Task list>
A. Quote the stretch of the mailing list message from "Depends on what" through "bulk import them.".
B. In the mailing list message, how are triples input for a large job such as a batch import?

Source passage>
W3C home > Mailing lists > Public > www-rdf-interest@w3.org > October 2004

Re: N-Triples Parser for Python

From: Phil Dawes <pdawes@users.sourceforge.net>
Date: Wed, 20 Oct 2004 10:45:34 +0000
Message-ID: <16758.9646.396431.3448@gargle.gargle.HOWL>
To: Chris Purcell <cjp39@cam.ac.uk>
Cc: www-rdf-interest@w3.org

Hi Chris,

Chris Purcell writes:
 > 
 > How are you inputting the triples in the first place? This is where the 
 > MySQL limit bit me, and while I did some poking around to speed things 
 > up, I haven't yet put much time into it.
 > 	[poking around] 
 > http://www.srcf.ucam.org/~cjp39/Current/KritTer:2004-08-02+WebLog
 > 
 > Cheers,
 > Chris
 > 

Depends on what is being input - if it's an insert/update of a small
set of assertions, it just uses sql inserts. If it's a large job
(e.g. a batch import of 1000000's of statements) it writes them to a
file and then uses 'LOAD DATA LOCAL INFILE' to bulk import them.

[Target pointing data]
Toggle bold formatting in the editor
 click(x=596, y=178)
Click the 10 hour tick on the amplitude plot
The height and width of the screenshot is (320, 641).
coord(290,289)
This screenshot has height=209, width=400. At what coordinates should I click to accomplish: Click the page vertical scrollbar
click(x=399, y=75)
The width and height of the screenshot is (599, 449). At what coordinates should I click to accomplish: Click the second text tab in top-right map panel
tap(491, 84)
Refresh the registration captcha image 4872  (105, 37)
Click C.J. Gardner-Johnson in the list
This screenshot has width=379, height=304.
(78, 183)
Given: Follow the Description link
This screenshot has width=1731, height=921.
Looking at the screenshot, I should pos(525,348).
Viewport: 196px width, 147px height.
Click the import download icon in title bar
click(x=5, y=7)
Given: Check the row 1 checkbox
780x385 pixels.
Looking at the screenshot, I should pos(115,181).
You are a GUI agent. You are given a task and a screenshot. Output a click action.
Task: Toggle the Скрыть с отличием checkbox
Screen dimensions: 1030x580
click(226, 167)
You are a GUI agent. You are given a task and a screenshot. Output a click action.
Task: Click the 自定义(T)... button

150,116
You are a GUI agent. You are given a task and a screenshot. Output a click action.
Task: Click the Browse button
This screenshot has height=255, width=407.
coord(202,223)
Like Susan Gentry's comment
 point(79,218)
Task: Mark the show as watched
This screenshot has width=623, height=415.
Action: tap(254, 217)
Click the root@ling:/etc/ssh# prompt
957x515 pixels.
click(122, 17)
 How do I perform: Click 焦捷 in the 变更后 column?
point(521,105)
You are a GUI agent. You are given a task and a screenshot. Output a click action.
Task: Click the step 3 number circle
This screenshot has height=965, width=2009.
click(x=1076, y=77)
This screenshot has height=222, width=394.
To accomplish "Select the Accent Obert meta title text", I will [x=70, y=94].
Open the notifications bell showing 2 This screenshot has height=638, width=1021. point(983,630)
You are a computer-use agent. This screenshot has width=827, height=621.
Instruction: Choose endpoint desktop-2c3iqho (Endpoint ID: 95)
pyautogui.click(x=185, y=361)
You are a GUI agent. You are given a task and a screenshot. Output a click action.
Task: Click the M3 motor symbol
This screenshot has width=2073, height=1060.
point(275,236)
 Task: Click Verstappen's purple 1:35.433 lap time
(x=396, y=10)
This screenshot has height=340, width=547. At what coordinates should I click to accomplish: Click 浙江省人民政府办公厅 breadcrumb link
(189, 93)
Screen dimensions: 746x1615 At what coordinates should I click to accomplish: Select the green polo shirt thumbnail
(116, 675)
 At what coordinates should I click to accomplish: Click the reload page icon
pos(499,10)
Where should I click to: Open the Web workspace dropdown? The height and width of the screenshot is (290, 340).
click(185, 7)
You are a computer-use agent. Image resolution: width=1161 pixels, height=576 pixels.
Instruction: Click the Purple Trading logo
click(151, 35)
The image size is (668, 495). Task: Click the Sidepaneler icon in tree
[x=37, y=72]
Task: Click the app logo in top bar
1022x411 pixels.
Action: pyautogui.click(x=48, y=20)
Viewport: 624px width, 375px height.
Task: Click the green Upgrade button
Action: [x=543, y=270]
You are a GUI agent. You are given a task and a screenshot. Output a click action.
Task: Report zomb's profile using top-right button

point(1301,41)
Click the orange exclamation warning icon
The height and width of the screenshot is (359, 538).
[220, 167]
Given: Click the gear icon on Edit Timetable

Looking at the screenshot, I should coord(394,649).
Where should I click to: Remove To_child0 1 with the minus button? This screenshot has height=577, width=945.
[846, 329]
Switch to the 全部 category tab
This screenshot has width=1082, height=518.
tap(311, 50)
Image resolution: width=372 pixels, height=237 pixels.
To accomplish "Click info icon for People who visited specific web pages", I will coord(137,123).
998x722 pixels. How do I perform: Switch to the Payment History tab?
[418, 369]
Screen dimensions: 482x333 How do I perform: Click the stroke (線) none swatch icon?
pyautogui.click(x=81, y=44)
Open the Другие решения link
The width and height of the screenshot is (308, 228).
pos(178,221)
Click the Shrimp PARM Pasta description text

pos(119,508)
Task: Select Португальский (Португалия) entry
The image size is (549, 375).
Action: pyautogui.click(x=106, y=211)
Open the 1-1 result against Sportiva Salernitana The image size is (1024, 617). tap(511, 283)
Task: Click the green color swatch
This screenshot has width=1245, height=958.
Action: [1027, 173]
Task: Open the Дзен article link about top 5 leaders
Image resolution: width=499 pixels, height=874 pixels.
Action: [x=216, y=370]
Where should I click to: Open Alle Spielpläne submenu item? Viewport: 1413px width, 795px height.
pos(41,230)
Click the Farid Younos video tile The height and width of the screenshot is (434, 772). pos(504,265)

Answers to the exercises>
A.
Depends on what is being input - if it's an insert/update of a small
set of assertions, it just uses sql inserts. If it's a large job
(e.g. a batch import of 1000000's of statements) it writes them to a
file and then uses 'LOAD DATA LOCAL INFILE' to bulk import them.

B. They are written to a file and then bulk imported with 'LOAD DATA LOCAL INFILE'.